After the N600 denial, which appears to have been accomplished in coordination with the ICE attorney, when Benton is ordering Serna's removal, Serna is agitated. Making the same exact points that Greenstein makes a few weeks later, Serna points out that on the basis of his mother's testimony in 2004, the Dallas IJ terminated proceedings because he believed Serna was a US citizen. Benton says, "We've got somethhing here that's more
significant than the recollection of your mother. we've got
documents." Not only do the recordings show that Benton knew he could never call Serna's mother, or someone claiming to be her, they also show that he repeatedly dismissed the possibility that Serna might gather additional evidence to show that his father had filled out an INS form without quite understanding the question and thus misstated the first time he was in the United States, indicating it was 1954.

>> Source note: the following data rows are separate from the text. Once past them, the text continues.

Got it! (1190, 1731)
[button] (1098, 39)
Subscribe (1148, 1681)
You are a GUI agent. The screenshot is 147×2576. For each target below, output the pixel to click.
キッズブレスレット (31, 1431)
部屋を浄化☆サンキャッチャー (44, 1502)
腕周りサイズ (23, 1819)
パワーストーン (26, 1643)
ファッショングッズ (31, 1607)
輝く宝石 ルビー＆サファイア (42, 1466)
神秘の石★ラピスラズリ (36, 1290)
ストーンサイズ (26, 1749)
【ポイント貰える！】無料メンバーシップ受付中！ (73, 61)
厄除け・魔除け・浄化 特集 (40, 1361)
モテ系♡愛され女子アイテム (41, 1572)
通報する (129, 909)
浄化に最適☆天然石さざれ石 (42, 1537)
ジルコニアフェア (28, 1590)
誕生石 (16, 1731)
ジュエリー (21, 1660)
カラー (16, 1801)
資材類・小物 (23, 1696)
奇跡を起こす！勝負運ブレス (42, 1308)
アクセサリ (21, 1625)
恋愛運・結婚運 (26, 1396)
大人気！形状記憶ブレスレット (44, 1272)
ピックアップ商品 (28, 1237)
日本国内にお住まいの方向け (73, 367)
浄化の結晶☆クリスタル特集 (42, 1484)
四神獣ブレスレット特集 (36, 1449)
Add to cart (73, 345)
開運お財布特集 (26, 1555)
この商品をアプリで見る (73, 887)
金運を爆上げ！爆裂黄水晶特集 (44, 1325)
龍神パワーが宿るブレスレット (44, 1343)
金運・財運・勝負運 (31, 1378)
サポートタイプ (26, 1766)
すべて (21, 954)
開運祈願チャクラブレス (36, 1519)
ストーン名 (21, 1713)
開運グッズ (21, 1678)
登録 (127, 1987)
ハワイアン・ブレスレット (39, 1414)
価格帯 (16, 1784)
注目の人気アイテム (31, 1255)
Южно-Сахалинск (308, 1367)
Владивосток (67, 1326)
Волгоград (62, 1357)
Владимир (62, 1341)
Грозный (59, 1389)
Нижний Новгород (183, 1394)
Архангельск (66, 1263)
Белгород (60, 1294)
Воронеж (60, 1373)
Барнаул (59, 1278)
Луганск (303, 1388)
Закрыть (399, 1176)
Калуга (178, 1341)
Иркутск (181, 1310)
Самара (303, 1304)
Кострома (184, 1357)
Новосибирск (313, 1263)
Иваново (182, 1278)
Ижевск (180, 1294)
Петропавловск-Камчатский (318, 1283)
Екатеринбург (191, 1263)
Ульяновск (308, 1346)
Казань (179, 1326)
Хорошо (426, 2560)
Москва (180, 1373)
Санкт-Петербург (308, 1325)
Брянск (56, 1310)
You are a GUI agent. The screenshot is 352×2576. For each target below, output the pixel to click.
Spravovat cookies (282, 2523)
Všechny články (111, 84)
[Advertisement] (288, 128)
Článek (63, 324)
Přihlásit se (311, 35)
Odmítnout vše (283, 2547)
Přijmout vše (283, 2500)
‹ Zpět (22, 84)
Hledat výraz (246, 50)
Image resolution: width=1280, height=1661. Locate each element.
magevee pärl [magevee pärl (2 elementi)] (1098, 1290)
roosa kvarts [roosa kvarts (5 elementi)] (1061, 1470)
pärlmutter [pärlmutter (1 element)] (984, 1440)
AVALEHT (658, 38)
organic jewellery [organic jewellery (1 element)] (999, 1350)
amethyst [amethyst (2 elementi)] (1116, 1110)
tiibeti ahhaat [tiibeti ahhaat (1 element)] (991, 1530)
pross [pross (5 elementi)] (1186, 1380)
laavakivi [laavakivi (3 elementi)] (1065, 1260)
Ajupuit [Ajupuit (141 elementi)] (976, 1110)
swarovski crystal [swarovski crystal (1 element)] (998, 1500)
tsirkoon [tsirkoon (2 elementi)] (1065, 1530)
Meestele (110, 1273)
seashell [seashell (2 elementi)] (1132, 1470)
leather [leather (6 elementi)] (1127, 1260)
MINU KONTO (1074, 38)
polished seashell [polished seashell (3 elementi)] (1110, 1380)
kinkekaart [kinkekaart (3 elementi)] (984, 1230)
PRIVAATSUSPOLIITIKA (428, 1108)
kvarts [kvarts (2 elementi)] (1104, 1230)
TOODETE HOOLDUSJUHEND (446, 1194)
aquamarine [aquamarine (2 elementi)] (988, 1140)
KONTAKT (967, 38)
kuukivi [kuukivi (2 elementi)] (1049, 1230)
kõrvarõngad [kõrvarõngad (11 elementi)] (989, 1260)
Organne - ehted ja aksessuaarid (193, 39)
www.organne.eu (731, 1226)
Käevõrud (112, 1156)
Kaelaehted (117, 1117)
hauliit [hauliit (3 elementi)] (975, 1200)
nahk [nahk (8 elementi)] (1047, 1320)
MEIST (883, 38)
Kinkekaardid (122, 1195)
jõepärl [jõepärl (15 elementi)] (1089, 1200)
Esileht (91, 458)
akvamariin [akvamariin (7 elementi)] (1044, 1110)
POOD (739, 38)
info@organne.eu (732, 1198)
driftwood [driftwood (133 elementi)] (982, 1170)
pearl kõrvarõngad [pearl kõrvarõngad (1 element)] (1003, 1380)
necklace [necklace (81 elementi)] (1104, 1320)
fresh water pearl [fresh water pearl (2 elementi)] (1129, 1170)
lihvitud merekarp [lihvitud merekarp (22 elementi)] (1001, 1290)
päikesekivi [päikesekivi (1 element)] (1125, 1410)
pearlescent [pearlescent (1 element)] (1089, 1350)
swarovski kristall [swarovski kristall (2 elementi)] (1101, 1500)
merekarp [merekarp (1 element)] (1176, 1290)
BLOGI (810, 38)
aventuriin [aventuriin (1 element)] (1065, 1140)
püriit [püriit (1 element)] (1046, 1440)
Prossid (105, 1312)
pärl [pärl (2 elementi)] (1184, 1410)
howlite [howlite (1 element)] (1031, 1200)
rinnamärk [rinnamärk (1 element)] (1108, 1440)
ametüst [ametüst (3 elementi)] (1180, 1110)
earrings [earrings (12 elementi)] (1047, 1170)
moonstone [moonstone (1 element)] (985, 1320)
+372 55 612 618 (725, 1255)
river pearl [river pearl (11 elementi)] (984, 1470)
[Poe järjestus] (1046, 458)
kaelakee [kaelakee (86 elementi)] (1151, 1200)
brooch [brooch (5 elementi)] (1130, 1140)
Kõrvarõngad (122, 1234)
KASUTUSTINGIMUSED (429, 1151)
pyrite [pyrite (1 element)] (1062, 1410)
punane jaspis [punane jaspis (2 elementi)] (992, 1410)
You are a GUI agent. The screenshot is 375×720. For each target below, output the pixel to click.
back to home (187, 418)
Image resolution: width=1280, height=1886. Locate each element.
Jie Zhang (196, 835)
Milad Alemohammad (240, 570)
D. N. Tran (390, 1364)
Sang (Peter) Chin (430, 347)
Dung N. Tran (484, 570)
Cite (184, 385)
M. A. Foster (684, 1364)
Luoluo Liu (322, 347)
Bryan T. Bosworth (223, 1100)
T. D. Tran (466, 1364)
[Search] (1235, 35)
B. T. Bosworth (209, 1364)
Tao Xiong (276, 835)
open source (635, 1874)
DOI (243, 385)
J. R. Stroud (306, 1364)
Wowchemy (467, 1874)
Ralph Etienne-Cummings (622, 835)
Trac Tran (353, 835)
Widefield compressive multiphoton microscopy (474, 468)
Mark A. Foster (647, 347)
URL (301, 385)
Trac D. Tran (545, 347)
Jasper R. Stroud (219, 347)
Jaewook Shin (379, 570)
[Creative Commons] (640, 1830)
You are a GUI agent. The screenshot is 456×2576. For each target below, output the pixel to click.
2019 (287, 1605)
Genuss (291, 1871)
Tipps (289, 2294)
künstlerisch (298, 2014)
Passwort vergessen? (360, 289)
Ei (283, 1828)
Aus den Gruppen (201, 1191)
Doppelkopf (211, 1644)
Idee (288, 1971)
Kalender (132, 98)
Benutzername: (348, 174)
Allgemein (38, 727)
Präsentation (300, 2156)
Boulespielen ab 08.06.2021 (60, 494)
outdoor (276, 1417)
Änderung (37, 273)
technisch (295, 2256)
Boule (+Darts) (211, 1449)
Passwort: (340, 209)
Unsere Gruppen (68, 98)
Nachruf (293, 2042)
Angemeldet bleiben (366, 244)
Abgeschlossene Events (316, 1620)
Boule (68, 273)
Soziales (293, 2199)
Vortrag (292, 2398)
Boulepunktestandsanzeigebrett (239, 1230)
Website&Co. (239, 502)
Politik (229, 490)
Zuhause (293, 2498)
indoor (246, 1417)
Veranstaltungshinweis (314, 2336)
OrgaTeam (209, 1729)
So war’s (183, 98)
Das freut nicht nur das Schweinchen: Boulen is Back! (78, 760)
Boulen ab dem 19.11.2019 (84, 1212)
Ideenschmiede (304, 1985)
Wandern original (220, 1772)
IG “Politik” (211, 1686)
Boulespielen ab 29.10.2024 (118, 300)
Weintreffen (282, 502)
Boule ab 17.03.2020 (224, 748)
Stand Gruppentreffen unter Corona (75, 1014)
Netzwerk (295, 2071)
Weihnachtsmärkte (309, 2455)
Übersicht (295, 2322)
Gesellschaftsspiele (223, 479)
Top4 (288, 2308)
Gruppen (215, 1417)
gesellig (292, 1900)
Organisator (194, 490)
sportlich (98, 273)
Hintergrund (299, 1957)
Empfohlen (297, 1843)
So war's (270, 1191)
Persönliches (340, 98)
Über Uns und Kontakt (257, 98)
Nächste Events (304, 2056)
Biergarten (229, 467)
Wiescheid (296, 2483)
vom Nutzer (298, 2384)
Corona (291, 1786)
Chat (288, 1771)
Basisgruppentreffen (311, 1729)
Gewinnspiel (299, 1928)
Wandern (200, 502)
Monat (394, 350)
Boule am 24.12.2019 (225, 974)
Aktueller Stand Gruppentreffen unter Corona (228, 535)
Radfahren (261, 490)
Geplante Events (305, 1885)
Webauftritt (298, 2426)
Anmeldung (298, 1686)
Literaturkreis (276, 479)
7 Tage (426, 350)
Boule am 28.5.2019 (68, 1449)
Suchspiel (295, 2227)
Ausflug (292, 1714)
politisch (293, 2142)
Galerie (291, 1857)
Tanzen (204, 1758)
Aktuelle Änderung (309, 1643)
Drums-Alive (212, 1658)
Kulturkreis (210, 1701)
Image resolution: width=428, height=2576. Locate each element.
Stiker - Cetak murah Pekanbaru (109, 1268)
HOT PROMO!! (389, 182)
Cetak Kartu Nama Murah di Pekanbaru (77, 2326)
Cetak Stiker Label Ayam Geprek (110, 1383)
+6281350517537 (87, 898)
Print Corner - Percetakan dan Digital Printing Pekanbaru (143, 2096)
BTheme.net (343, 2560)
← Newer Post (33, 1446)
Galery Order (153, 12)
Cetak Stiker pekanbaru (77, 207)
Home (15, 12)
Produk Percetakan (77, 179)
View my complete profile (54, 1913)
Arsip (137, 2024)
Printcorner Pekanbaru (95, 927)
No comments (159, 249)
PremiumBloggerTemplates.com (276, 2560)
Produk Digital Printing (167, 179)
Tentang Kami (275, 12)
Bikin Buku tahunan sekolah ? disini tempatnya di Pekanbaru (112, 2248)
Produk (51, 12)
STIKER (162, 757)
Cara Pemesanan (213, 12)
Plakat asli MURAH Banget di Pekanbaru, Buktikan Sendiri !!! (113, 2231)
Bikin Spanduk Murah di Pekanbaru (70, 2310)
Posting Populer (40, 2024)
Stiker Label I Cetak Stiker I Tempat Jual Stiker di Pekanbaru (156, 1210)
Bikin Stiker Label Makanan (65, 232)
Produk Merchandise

During the hearing Serna says, "He was working in the Galveston docks in
1944" and asks to be released so he can obtain evidence of that. Benton asks him how and Serna says he'll just go down there. Benton laughs and says, "That's not going to happen" and orders Serna deported
Here's the verbatim text from the email I received today from Jimmie Benton following our conversation, when I sent him a link to the hearing where he tells Serna to file an N-600 application, quoted in full with his permission:
Sorry. I can not listen to the recording at my office because there are no speakers attached to my computer. will listen to it this evening. Regardless, I will swear to you that I called the person he identified as his mother to receive from her the information she provided to IJ Copeland. There was no written decision in the ROP explaining how he arrived at his decision. Yes, my general policy was to require N600 to be filed before I would consider hearing evidence of US citizenship. By my way of thinking that gave respondents two opportunities to establish their claim, organize their evidence and at the same time provide me the DHS position on the citizenship claim.. In a number of cases DHS found they were citizens, issued certificates of citizenship and motioned to terminate proceedings. I do recall instances were DHS refused to adjudicate the N600 because the fee was not paid and they would not issue a fee waiver. Those cases I decided without DHS' adjudication. Based upon the two cases you brought to my attention I was obviously flawed in my analysis of the citizenship claim. It would also be fair to say that I was weak in the area of citizenship. This was definitely something that EOIR should have addressed in the form of training. The substantive IJ training involving active give and take, questions and learned input from colleagues has been sorely missing for several years now. I retired on May 31, 2013. None of my decisions have ever been the subject of discipline, admonishment or attention by the Chief Judge. The one complaint against me in my nearly 18 years on the bench involved an off the record statement I made to Respondent's attorney wherein I told her that if the case was remanded I would understand if she ask that I recused myself (this was an LPR cancellation matter). My decision to retire was manifold: retirement eligible since 2011, lack of professional respect for OCIJ management because my immediate supervisors could not find there way around an immigration court, lack of meaningful training, crushing case load, the current flux in the immigration laws (not comfortable with issuing removal orders for people who may in the near future be eligible for releif) and my desire to enter private practice where there is no pressure to be financially successful.